This invention relates to a fluidization nozzle and a fluidized bed system utilizing same and, more particularly, to such a nozzle and system in which a bed of particulate material is fluidized by the introduction of air into the bed through the nozzle without the particulate material in the bed being allowed to backsift through the nozzle.
Fluidized bed reactors, such as gasifiers, steam generators, combustors, and the like, are well known. In these arrangements, pressurized air or other fluidizing media is passed, via a plurality of nozzles, through a bed of particulate material, including a fossil fuel such as coal and an adsorbent for the sulfur generated as a result of combustion of the coal, to fluidize the bed and to promote the combustion of the fuel at a relatively low temperature. The heat produced by the fluidized bed is utilized in various applications such as the generation of steam, which results in an attractive combination of high heat release, high sulfur adsorption, low nitrogen oxide emissions and fuel flexibility.
The most typical fluidized bed reactor is commonly referred to as a "bubbling" fluidized bed in which the bed of particulate material has a relatively high density and a well-defined, or discrete, upper surface.
Other types of fluidized bed reactors utilize a "circulating" fluidized bed. According to these processes, the fluidized bed density is well below that of a typical bubbling fluidized bed, the air velocity is greater than that of a bubbling bed, and the air entrains a substantial amount of particulate solids and is substantially saturated therewith.

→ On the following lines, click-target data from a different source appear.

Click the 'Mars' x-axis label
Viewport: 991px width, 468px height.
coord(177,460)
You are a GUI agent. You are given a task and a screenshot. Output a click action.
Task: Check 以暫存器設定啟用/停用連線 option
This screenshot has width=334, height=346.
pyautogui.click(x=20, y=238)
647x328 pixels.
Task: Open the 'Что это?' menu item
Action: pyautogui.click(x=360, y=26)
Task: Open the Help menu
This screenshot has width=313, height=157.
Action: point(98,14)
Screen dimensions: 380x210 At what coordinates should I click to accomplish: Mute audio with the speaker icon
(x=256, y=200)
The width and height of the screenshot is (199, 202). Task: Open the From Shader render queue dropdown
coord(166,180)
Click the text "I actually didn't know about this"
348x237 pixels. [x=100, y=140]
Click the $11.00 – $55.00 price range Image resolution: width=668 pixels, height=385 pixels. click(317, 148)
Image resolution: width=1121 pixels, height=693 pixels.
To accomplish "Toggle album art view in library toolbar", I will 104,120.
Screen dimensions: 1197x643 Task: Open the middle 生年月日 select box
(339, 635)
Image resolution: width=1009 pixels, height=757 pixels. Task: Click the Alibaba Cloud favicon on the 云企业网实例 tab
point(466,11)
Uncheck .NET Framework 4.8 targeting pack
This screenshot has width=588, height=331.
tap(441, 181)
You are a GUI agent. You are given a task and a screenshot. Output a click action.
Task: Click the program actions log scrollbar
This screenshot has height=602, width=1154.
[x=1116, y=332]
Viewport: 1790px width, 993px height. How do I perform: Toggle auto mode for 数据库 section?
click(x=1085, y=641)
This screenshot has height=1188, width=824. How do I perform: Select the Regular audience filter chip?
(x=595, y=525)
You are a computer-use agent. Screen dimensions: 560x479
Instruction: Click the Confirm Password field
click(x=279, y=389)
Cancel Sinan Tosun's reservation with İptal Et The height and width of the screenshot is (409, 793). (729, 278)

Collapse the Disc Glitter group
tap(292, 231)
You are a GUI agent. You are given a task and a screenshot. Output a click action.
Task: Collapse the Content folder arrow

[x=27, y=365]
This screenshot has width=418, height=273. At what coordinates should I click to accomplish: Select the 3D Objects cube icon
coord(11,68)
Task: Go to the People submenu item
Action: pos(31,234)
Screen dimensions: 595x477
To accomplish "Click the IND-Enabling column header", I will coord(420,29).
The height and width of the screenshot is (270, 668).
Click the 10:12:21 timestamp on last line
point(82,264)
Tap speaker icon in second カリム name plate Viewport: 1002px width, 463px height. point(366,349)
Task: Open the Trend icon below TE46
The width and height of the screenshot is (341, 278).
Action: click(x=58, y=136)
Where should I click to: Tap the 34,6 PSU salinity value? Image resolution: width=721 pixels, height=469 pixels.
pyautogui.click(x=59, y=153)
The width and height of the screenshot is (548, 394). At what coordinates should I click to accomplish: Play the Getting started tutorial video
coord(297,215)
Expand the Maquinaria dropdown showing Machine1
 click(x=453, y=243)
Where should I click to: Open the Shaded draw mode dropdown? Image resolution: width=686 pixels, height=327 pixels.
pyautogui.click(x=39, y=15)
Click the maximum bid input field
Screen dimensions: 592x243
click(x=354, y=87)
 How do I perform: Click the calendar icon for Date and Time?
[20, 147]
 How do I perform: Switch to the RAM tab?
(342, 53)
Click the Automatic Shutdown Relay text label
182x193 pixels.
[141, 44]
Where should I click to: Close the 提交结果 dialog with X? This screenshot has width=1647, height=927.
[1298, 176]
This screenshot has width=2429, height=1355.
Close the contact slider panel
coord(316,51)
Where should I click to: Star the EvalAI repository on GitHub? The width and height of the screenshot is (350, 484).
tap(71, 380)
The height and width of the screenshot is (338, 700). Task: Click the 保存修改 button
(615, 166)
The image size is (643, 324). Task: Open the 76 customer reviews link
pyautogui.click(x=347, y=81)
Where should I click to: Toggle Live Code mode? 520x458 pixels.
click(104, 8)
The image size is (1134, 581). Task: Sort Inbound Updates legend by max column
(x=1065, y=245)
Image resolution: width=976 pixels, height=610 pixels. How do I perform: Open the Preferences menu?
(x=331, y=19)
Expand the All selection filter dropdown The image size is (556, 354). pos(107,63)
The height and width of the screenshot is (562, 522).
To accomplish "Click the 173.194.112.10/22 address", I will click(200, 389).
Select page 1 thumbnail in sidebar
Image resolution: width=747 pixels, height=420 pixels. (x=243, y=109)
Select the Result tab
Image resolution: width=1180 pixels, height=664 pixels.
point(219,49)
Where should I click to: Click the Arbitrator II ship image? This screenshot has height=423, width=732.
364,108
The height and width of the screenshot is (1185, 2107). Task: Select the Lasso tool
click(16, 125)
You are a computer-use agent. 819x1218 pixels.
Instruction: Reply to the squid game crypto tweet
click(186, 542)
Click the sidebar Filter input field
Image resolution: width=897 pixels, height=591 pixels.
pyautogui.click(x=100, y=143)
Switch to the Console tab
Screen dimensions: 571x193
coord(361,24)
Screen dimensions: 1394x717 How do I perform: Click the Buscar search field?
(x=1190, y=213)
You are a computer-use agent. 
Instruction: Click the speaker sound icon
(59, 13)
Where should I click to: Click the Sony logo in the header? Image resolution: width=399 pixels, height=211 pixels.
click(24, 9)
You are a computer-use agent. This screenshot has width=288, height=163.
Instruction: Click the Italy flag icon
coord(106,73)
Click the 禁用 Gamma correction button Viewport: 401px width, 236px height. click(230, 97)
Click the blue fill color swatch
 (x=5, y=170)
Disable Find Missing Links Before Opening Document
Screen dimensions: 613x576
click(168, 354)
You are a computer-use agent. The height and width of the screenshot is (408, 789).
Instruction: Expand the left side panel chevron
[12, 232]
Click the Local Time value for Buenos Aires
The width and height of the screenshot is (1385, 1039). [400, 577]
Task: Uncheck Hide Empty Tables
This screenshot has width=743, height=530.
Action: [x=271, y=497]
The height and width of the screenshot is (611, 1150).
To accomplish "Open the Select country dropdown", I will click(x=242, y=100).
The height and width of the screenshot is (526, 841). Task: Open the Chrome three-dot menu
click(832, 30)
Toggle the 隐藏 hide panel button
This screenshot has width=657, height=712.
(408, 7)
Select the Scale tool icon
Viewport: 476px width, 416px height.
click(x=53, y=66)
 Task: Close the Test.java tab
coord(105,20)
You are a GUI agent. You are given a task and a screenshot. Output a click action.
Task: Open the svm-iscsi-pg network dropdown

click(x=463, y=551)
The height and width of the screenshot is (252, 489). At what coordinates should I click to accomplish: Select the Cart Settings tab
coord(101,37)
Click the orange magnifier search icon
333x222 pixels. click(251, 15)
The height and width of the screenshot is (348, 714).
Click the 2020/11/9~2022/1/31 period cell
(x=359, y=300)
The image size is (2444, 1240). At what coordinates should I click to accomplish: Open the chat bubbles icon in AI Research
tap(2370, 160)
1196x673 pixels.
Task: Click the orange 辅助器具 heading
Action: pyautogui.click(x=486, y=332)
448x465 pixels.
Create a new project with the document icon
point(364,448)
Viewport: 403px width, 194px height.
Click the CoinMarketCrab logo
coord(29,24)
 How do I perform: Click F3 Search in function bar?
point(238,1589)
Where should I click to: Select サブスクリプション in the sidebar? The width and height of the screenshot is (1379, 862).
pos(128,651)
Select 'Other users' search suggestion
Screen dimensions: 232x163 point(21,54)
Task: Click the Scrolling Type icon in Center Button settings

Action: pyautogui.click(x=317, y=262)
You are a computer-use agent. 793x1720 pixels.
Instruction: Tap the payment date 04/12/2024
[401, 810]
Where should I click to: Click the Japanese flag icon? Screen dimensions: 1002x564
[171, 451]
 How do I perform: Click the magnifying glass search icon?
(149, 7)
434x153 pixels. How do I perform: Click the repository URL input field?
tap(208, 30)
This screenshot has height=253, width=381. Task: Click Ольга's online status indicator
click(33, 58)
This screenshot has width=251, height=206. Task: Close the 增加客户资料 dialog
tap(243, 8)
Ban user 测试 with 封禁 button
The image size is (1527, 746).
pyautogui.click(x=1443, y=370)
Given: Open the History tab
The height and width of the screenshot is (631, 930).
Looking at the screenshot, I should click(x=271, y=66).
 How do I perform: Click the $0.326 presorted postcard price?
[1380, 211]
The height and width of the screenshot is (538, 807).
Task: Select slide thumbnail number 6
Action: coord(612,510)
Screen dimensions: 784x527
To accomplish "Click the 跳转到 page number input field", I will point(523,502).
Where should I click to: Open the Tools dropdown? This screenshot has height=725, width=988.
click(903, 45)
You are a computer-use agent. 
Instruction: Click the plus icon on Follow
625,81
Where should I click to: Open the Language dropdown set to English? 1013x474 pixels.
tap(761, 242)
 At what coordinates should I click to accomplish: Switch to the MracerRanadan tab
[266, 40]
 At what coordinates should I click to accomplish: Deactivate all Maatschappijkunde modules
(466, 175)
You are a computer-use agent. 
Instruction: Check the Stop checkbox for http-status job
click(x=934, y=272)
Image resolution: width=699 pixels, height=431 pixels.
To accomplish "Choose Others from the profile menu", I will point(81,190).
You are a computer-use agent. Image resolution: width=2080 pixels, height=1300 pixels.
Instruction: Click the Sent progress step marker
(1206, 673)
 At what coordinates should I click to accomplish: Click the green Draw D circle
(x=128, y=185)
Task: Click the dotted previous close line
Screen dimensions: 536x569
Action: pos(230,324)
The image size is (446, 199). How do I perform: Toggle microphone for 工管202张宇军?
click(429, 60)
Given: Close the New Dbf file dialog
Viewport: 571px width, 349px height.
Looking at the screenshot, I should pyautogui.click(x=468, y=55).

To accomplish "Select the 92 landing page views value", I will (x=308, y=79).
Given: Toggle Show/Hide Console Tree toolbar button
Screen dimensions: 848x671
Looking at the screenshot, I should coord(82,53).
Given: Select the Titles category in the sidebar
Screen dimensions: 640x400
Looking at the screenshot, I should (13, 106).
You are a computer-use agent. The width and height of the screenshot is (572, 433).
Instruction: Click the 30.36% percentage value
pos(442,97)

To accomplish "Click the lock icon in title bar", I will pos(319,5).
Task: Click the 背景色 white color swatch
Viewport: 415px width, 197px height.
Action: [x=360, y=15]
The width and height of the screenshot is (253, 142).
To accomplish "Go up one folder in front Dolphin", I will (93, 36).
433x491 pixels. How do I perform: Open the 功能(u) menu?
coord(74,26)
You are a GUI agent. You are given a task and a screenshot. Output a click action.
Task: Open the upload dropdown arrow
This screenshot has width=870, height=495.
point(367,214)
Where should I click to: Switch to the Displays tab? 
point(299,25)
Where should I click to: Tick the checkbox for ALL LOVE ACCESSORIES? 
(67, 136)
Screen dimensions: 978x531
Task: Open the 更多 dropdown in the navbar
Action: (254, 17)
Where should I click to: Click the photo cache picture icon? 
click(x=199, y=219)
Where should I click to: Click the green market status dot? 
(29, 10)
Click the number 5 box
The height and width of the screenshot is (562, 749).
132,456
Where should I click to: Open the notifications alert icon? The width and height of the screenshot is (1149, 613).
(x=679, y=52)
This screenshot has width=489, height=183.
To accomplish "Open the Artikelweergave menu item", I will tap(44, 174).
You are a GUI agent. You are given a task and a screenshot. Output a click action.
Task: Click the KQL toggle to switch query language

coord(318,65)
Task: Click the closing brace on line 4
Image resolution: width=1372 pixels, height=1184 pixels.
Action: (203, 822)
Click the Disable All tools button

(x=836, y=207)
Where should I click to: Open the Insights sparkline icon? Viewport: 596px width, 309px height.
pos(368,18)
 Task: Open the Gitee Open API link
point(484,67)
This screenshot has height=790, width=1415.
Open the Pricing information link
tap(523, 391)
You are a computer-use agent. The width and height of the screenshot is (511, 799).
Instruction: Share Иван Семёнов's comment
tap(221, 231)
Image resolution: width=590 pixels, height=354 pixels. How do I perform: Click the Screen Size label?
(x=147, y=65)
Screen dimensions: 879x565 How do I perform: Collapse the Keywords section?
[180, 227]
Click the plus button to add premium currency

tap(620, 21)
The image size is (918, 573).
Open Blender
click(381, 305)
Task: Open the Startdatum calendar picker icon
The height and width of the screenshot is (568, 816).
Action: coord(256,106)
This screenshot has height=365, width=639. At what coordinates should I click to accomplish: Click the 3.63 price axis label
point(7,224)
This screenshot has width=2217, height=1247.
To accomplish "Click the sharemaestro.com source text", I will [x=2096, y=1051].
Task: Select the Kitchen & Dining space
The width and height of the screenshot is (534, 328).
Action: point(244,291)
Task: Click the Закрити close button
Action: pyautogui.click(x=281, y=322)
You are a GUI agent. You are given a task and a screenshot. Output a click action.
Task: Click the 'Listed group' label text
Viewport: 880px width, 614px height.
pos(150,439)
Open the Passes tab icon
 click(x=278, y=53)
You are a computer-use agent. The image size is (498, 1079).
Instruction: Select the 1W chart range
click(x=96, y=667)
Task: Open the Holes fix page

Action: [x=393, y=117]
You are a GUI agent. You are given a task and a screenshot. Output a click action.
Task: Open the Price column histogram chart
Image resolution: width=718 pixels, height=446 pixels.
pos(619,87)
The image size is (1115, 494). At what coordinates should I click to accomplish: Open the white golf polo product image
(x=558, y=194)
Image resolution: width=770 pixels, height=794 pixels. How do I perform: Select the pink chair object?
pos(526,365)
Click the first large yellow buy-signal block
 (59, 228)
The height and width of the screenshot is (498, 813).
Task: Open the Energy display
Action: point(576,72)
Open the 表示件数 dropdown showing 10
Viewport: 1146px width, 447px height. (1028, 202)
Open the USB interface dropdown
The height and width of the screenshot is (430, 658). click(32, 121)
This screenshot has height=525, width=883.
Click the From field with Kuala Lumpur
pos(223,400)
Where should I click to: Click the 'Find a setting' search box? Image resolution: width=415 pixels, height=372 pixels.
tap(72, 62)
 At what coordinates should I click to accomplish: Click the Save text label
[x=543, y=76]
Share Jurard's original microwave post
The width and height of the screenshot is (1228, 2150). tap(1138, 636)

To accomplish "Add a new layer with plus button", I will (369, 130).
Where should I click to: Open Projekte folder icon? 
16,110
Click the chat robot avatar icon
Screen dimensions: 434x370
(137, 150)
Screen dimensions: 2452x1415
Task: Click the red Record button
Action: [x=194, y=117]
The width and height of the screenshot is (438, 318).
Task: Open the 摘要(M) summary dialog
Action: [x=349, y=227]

In the event the reactor is in the form of a steam generator, the walls of the reactor are formed by a plurality of heat transfer tubes. The heat produced by combustion within the fluidized bed is transferred to a heat exchange medium, such as water, circulating through the tubes. The heat transfer tubes are usually connected to a natural water circulation circuitry, including a steam drum, which separates the water from the converted steam, which is routed either to a steam turbine or the like.
In both the bubbling and circulating fluidized bed arrangements, an air plenum is disposed below an air distributor plate, or grid, for supplying pressurized air to the bed. In some arrangements a plurality of air nozzles are supported by the plate and extend above the plate into the bed. The nozzles receive air from the plenum and discharge the air into the bed in a predetermined flow pattern.
However, the solids from the bed can backflow or backsift through the nozzles into the air plenum, especially in connection with circulating fluidized beds when the unit is suddenly shut down while operating at full loads. As a result, the solids will accumulate in the air plenum and block air flow through the nozzles.